1. What’s with the constant judging?
Rate this celeb outfit. Drool over this topless man and vote for him. Look at this pretty girl we found on the street. Pick the best look for this woman.
What gives Cosmo and its readers the right to pass judgement on total strangers? And why would you want to do it anyway? Imagine yourself in the start of ‘The Social Network’, being rated by your friends, or if people waved score cards at you every time you stepped out of your door.
Why are women’s magazines half full of advertisements for things we ought to buy and half encouragement to poke your nose where it really doesn’t belong?
So, there you have it. The top ten reasons why this one woman hates Cosmopolitan Magazine. Of course, if you disagree that’s entirely up to you. If there’s one thing this experience has taught me, it’s that women aren’t the same. There are some redeeming features; I’ve picked a few out for you. But overall, there’s got to be a lot better things they could be yabbering on about.
And what do I like about Cosmo?
1. They are campaigning for equal pay for women. They might not be the most feminist friendly magazine, nor the most open-minded, but please take a look at their petition and join in. Let’s face it, some women want to wear pretty clothes and know where to buy them. Cosmo will always have its place in the publishing world and we might as well just all work together.
Additional response from the editor:
Emmi’s article is the definitive one for me, but I couldn’t help leaving my personal response because Cosmo magazine is one of the things that really does make me quite angry. Obviously I mainly boycott Cosmo because of how hypocritical, stereotypical, gender prejudiced, homophobic and slut shaming it generally is, but it’s no fun to sum a rant up in one sentence, is it?

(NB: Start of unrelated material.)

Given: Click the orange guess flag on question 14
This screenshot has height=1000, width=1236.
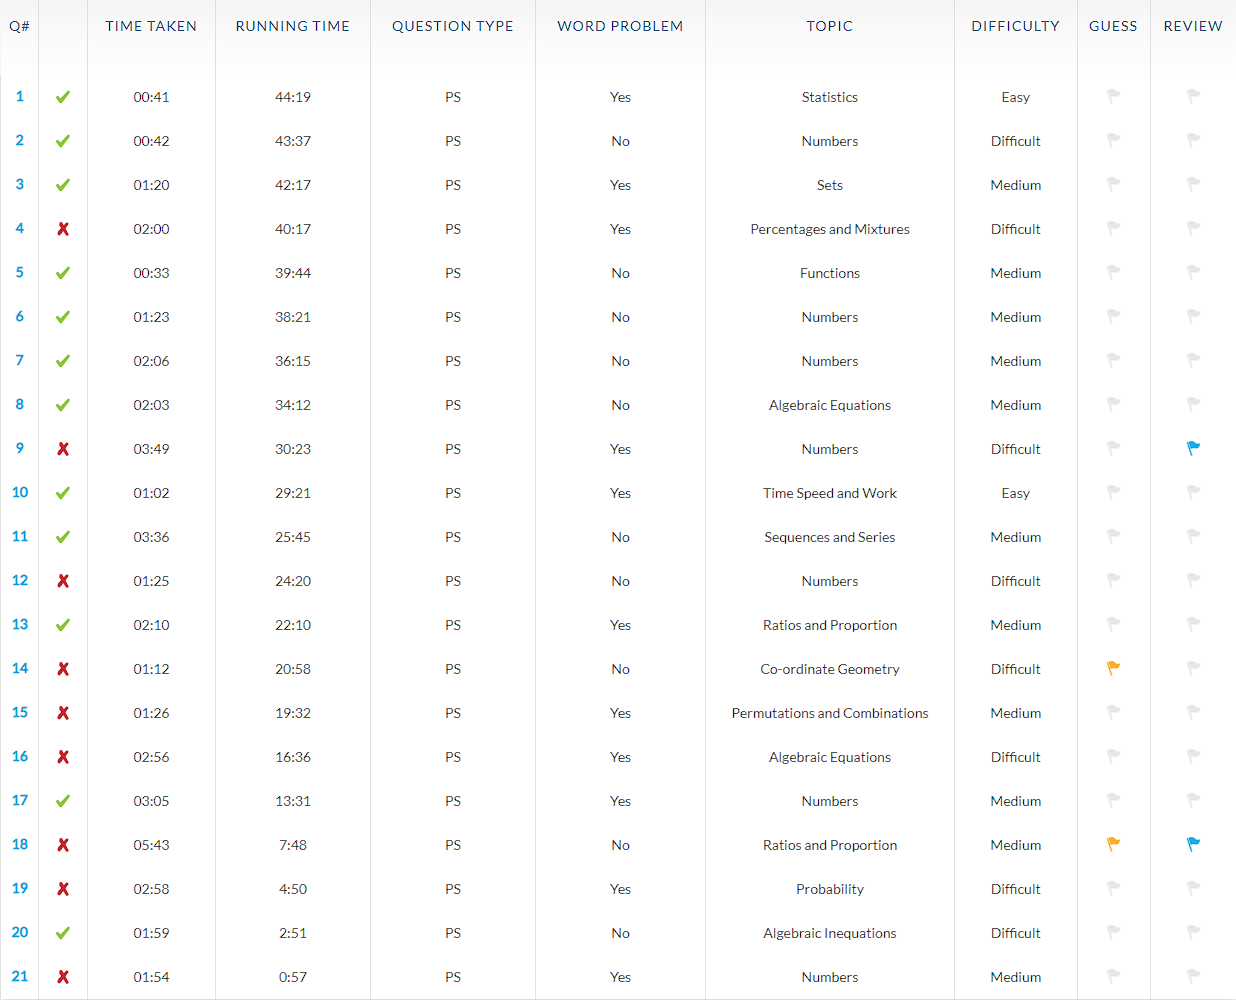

I accept the advertising but I loathe the inappropriate placement of it. I don’t want to get all body standard in your face by claiming naturally skinny models are bad, but let’s get a range of bodies in. And all glossy mags in general and Cosmopolitan in particular could take more care with ad placement. Guess what, guys? People notice when you stick a Kate “nothing tastes as good as skinny feels” Moss ad next to a placatingly right-on ‘booty’ section in praise of bottoms of all sizes, as Cosmo SA did in 2010.
The blinkered approach to gender identity feels more than a little lost. The sex tips are also to be derided. Using a shoelace to floss your man’s stamen (that’s a euphemism)? How is that a good sex tip, Cosmo? Or the tip suggesting you mash an avocado or banana, stick it up your vagina and encourage your man to stick his stamen (that’s a euphemism) in and swoosh it around. Go on, give that a go and see how startled he gets. In fact… don’t. Sticking a lot of anything up your vagina that doesn’t easily come out again is not a clever idea. Another ridiculous sex tip Cosmo bestowed on a bewildered world was to stick a strawberry up yourself when you go to sleep so that if your man wakes you up with oral you get a nice surprise. As well as being farcical, the sex tips are insiduously damaging. Do not stick fruit up yourself for long periods of time. It is in no way necessary.
Cosmopolitan’s agenda is plain for all to see – they don’t exactly hide it. It’s to pummel a narrow-minded range of looks, fashions and attitudes into our minds and clone us into a standard female template that’s far easier for advertisers to market to. As a mooky forum member put it, remember the scene in “The Life of Brian” where everybody shouts back “Yes, we’re all individual”? That’s their target market. Promoting conformity is far more profitable, and that’s the bottom line after all.